From what I’ve known of it, it is a deep hole, a penetrating wound that aches in you and eats at you until you can find something that will take you out or away, or at least distract you for a while.
But most of my life, I’ve been a loved one–
my mom and I are close, and with my husband’s family I have found so much comfort in their acceptance of who I am as an extra daughter and sister;
I have always had a church family to sustain and support my family;
I’ve been cared for.
And for my people-pleasing and people-helping tendencies, it is good, of course.
So I am privileged in this realm of my life, but that also means I’ve got a responsibility.
There is a difference between FEELING loved and BEING loved, and I’d say that while people are loved, they don’t always feel it, and after a while, they’re convinced that they were never loved in the first place.
And so that’s where the privileged voices must step in.
If I have an abundance of something, I share it, I give out of that space of plenty.
And so with love, with this deep well, those of us who are privileged to have it and know it must ask ourselves what we’re doing with that privilege.
We become the reminder, the whispered word, the written letter of hope to someone’s dying heart.
And with any good gift, it is better shared in quiet good, in graceful humility.
So it comes to choice-
who will you advocate for?
who will you choose to give love to, who will you remind that they mean something sacred to the world?
or what other form of creation needs your attention today, is found neglected and left uncared for?
A Native American reservation and others around the area in North Dakota have been threatened by a pipeline, and some voices have gathered there for days and days to speak, to share, to grieve, to hope, for the people who risk being arrested because they are using their voices to protect something holy to them.

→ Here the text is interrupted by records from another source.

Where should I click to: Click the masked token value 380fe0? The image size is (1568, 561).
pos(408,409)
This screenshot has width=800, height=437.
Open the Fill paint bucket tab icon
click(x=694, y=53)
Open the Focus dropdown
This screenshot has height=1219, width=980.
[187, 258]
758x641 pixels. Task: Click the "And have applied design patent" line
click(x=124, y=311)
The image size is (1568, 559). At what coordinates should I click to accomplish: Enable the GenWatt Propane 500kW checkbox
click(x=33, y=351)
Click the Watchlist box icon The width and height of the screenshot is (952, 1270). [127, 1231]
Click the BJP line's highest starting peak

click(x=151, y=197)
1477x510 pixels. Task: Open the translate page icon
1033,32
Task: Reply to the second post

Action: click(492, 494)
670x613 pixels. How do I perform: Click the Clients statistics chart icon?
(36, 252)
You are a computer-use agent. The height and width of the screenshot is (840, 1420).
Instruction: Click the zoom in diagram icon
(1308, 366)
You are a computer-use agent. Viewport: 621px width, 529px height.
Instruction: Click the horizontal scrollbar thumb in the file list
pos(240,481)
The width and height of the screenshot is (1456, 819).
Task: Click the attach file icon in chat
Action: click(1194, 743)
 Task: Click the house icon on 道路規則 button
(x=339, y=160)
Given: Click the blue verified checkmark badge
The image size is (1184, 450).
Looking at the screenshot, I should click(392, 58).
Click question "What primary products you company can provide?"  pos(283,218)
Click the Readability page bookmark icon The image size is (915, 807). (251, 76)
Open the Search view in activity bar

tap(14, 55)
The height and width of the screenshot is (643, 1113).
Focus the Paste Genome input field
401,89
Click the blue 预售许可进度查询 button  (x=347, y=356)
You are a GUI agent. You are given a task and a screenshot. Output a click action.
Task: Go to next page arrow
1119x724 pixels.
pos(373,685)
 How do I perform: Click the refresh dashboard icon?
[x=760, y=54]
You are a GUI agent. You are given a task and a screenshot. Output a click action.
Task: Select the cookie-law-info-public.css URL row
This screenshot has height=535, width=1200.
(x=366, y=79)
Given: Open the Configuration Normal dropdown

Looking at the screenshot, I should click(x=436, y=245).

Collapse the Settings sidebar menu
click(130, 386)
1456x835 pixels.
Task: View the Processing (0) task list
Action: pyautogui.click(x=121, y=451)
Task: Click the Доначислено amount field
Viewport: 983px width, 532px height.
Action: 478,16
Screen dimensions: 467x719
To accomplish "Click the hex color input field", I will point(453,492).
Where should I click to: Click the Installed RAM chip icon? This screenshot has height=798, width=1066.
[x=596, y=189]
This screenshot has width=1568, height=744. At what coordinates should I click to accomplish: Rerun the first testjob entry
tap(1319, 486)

Some of them are Native American, and others are not– they gather in solidarity to say, “We’ve seen the ways you’ve not been loved, and we are here to say that you matter to us.”
There is a refugee seeking community down the road,
or a familiar face that needs to tell you their story.
There is a homeless teen wandering downtown,
a mother who has just lost a child,
a grandfather who is struggling with easing into retirement smoothly.
And while love exists, breathes and moves and has its being,
we have the tools to speak it– to make it tangible and real and felt.
And so, we choose wisely and with compassion, with a heart that knows what it has meant at one time or another to feel unloved.
And so we move out of that space, and we breathe hope, and we ease another person back into the light of the day, back where the sun meets their face and calls them loved again,
and again,
and again,
and again.
Amen.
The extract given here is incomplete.